Run the following OpenSSL commands in your terminal to generate an encrypted private key and a public key:
# Generate an encrypted private key (you will be prompted to create a passphrase)
openssl genrsa 2048 | openssl pkcs8 -topk8 -inform PEM -out snowflake_private_key.p8

# Generate the public key
openssl rsa -in snowflake_private_key.p8 -pubout -out snowflake_public_key.pub
Note: If you prefer an unencrypted private key, append -nocrypt to the first command.
2

Format the Public Key

Snowflake requires the public key body without the header, footer, or newlines. Extract it using:
awk 'NR > 1 && !/-----END PUBLIC KEY-----/ { printf "%s", $0 }' snowflake_public_key.pub
Copy the output.
3

Register Public Key in Snowflake

Log into Snowflake as an admin (e.g., USERADMIN or ACCOUNTADMIN) and run the following SQL:
ALTER USER your_snowflake_username
SET RSA_PUBLIC_KEY = '<paste-public-key-body-here>';
Verify it was set correctly by running DESC USER your_snowflake_username;.
Store your PAT or Private Key securely. Roe encrypts and stores credentials in AWS Secrets Manager.

Configure the Connection

Provide the following information to connect Snowflake:

Authentication (Sensitive)

Choose your authentication method from the dropdown and provide the corresponding fields:
FieldRequiredDescription
AccountYesSnowflake account identifier (e.g., xy12345.us-east-1)
UsernameYesYour Snowflake username
Authentication MethodYesChoose either Programmatic Access Token or Key Pair
TokenConditionalThe PAT (required if using Token auth)
Private KeyConditionalThe full PEM-encoded RSA private key including header/footer (required if using Key Pair auth)
Private Key PassphraseConditionalThe passphrase for your encrypted private key (required if using Key Pair auth with an encrypted key)

Configuration

FieldRequiredDescription
WarehouseYesSnowflake warehouse (compute resource) to use for queries
DatabaseYesDefault database to use for queries
SchemaYesSchema (namespace) within the database. PUBLIC is a common default
RoleNoSnowflake role for access control
The schema hierarchy in Snowflake is: Account → Database → Schema → TableFor example, PROD_DB.PUBLIC.CUSTOMERS means:
  • Database: PROD_DB
  • Schema: PUBLIC
  • Table: CUSTOMERS

Test the Connection

Click Test Connection to verify that Roe can successfully connect to your Snowflake instance. The test will:
  1. Authenticate using your PAT or Key Pair
  2. Verify access to the specified warehouse, database, and schema
  3. Run a simple query to confirm connectivity

Using Snowflake as a Context Source

Once connected, you can use your Snowflake connection as a context source in agentic workflows like AML Investigation or Fraud Investigation.
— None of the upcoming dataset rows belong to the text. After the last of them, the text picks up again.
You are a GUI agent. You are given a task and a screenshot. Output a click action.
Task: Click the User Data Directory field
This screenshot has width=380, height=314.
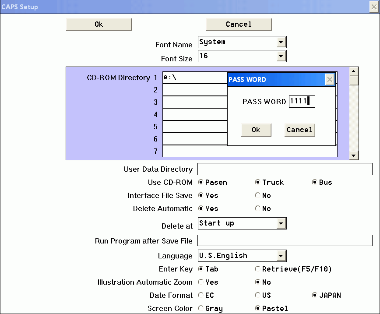[285, 169]

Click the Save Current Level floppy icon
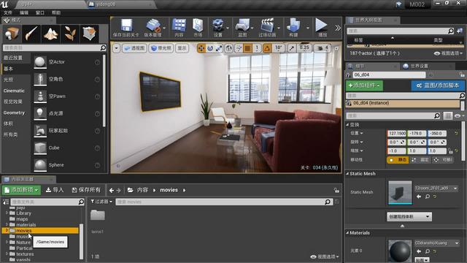pos(126,25)
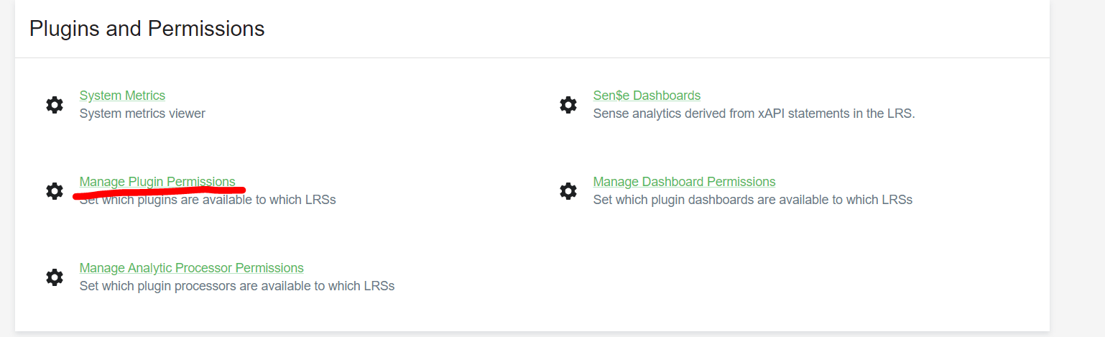Open the System Metrics link
The image size is (1105, 337).
click(x=122, y=96)
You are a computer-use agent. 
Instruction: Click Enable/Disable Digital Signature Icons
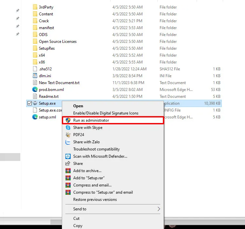click(106, 113)
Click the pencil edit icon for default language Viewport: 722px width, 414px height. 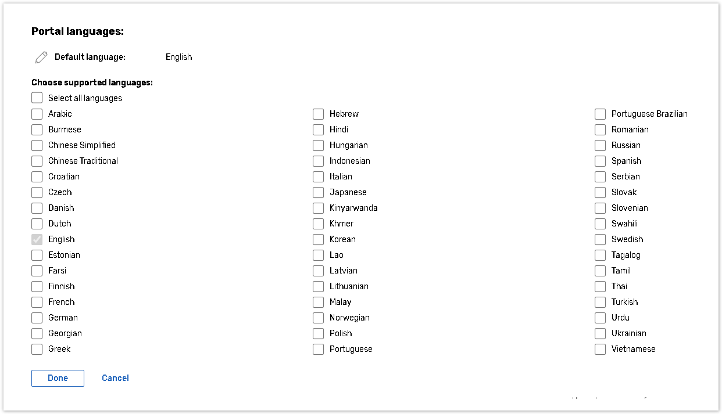(41, 57)
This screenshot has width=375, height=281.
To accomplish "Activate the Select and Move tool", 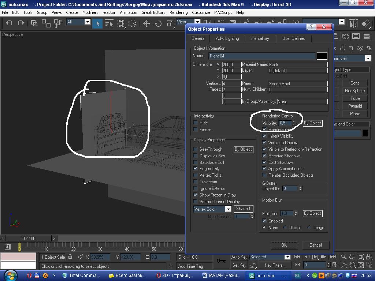I will (x=146, y=23).
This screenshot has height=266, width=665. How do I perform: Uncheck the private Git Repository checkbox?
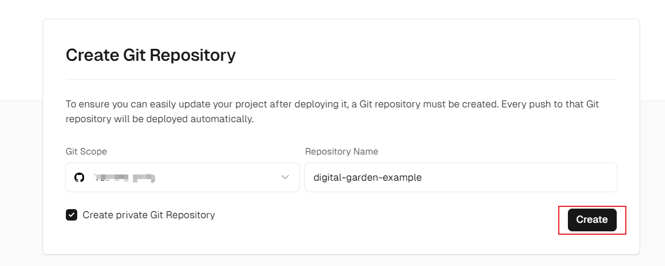[x=72, y=215]
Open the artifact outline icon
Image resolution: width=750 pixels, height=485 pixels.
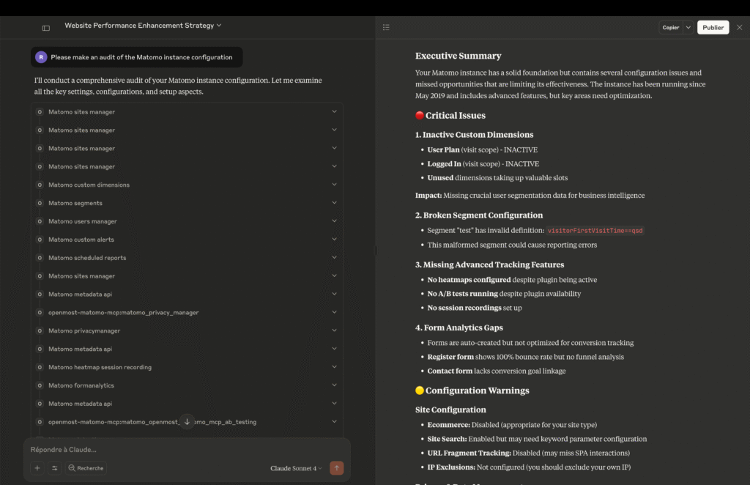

Context Source Configuration

When configuring an agent to use Snowflake: 
{
  "connection_type": "snowflake",
  "name": "Transaction History",
  "connection_id": "your-connection-uuid",
  "table": "TRANSACTIONS",
  "description": "Customer transaction data for the last 12 months"
}
FieldDescription
nameFriendly name for this data source
connection_idUUID of your Snowflake connection
tableTable to query (agent generates SELECT queries with filters)
descriptionHelps the agent understand what data is available

Agent Capabilities

When Snowflake is configured as a context source, agents can:
  • Discover schema: Automatically understand table structure
  • Generate SQL: Create appropriate queries based on natural language
  • Filter data: Apply relevant filters (e.g., customer ID, date ranges)
  • Handle errors: Recover from query issues gracefully

Security Best Practices

Use Secure Auth

PATs and Key Pair auth are more secure than passwords and can be revoked independently

Limit Permissions

Create a dedicated role with read-only access to only the required tables

Use Separate Warehouse

Use a dedicated warehouse for Roe to manage resource usage

Monitor Usage

Review Snowflake query history to audit agent data access

Troubleshooting

Verify your account identifier, username, and PAT or Private Key/Passphrase are correct. PATs expire and may need to be regenerated. If using a Key Pair, ensure the public key matches.
Ensure the warehouse name is correct and your user has USAGE permission on the warehouse.
Verify the database and schema exist and your user has appropriate permissions to access them.
Queries have a 30-second timeout. If your queries are timing out, consider optimizing table indexes or filtering to smaller datasets.